Lessons I Learned As An Ex-Theatre Kid

Cassidy Komar Student Contributor, West Chester University
This article is written by a student writer from the Her Campus at West Chester chapter and does not reflect the views of Her Campus.

I’ve always been a die-hard attention seeker. Growing up, I had to be first in line for everything and my fabulous collection of Justice attire gave me much to brag about. I was an outspoken, funny, and a very weird kid, so it was no wonder I gravitated towards the stage at 10 years old. It instantly became my life. 

10 years and many grueling auditions later, I decided that I wanted to leave it behind. I didn’t ditch theater altogether; I still kept in touch with a few close friends and would occasionally see shows at the theaters I used to spend 12 hour days in.
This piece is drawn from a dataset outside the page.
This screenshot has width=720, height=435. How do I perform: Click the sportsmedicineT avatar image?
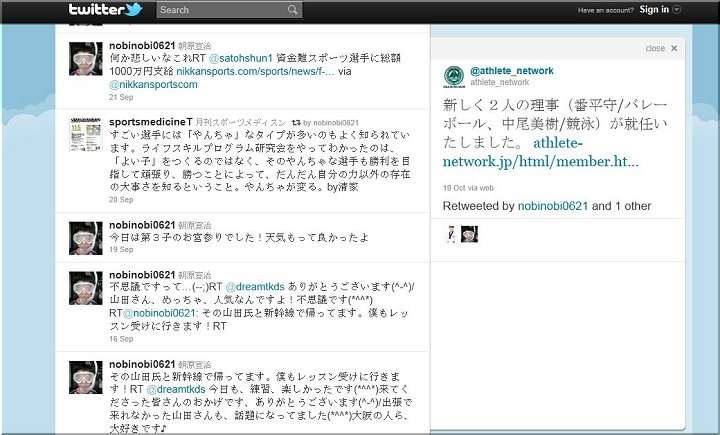click(84, 136)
Many amalgamating reasons pushed me to make this change, the largest one being college. I went from hanging around the same people to being thrust into an environment where everyone, and everything, was so different. In turn, it made me a very different person. 

At first, I began to wonder if all of that work and energy I put into performance was useless. All of those hours of singing and dance lessons were definitely not being put to use, as I most certainly was not whipping out my tap shoes to bang a routine out before I’d hit the frats in college. I began to question if all of that effort was for nothing. Many of my friends who are also ex-theater kids felt the same way.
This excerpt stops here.